(What the task asks) Only the lines from the line containing "Leavime.com (314, 444)" to the end of the records, both included, belong in the answer, copied exactly.

[Records from a dataset]
-*-
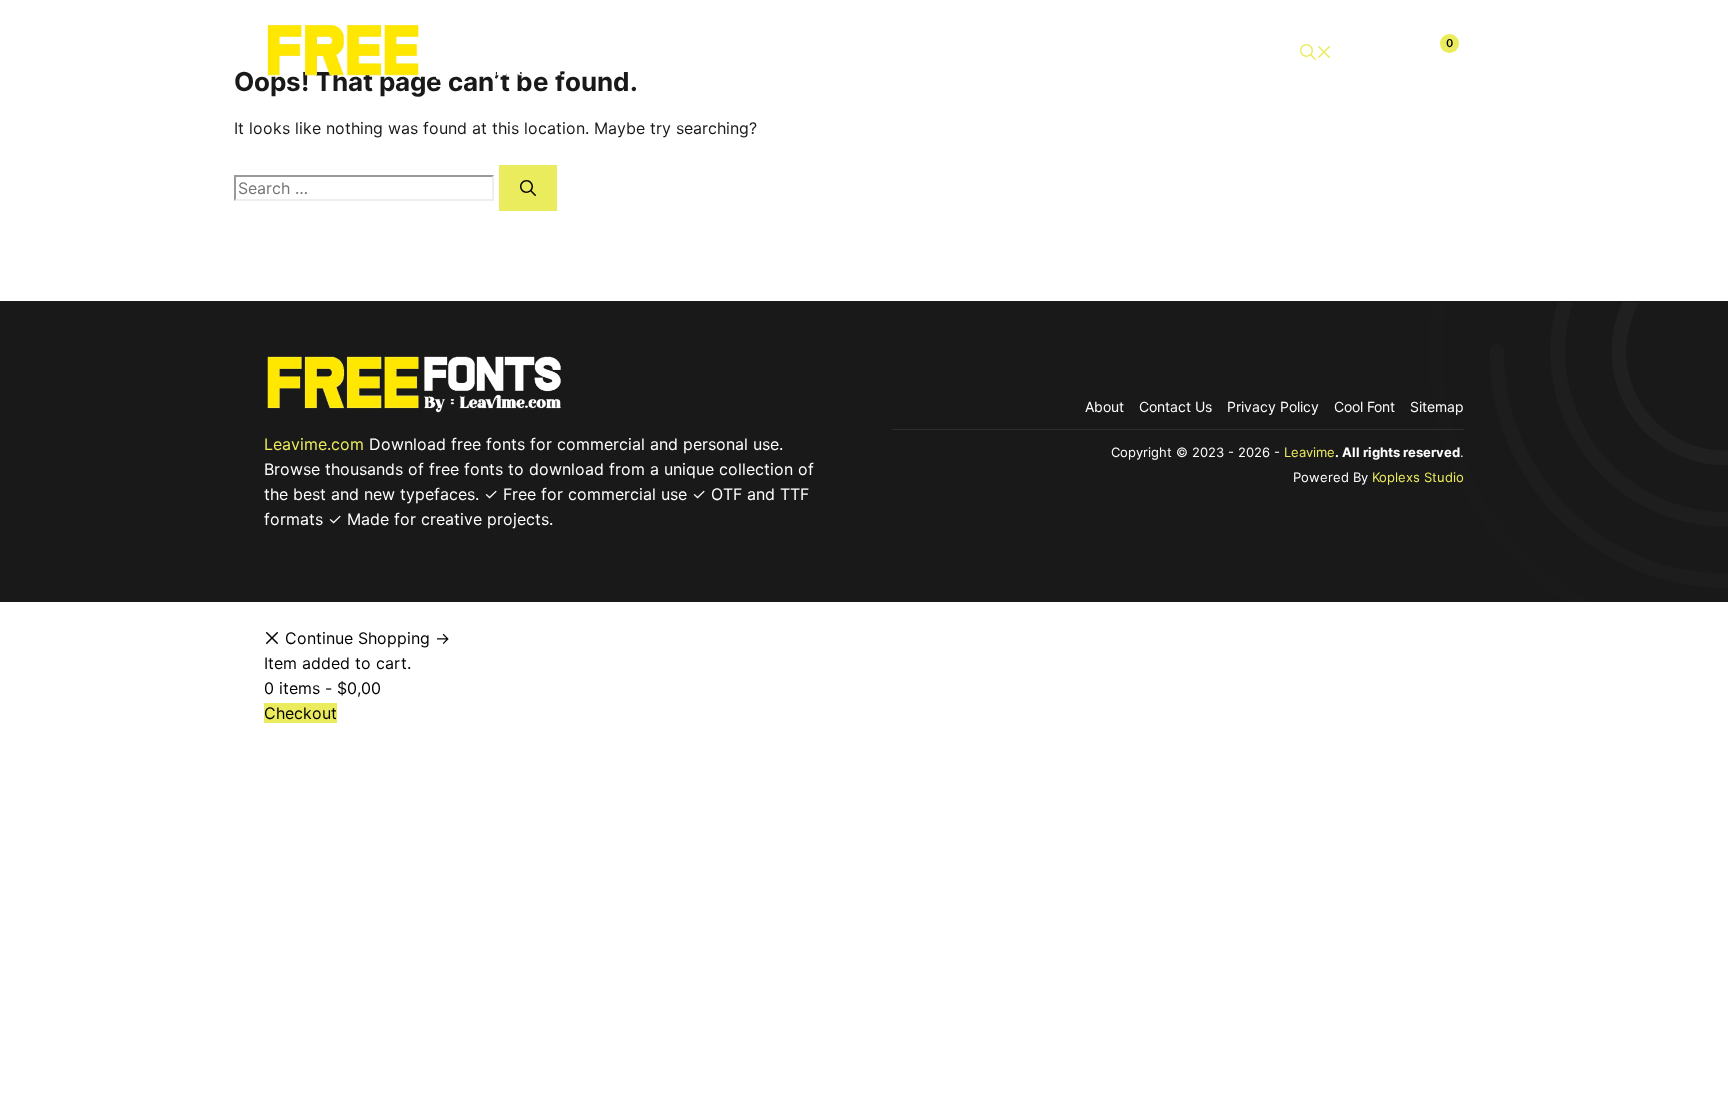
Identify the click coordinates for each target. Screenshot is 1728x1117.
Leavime (1309, 452)
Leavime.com (314, 444)
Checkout (1218, 52)
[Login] (1392, 52)
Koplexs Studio (1418, 477)
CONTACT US (1092, 52)
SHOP (858, 52)
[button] (1316, 52)
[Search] (528, 188)
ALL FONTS (756, 52)
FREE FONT (959, 52)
-*-
(Worked solution)
Leavime.com (314, 444)
Checkout (1218, 52)
[Login] (1392, 52)
Koplexs Studio (1418, 477)
CONTACT US (1092, 52)
SHOP (858, 52)
[button] (1316, 52)
[Search] (528, 188)
ALL FONTS (756, 52)
FREE FONT (959, 52)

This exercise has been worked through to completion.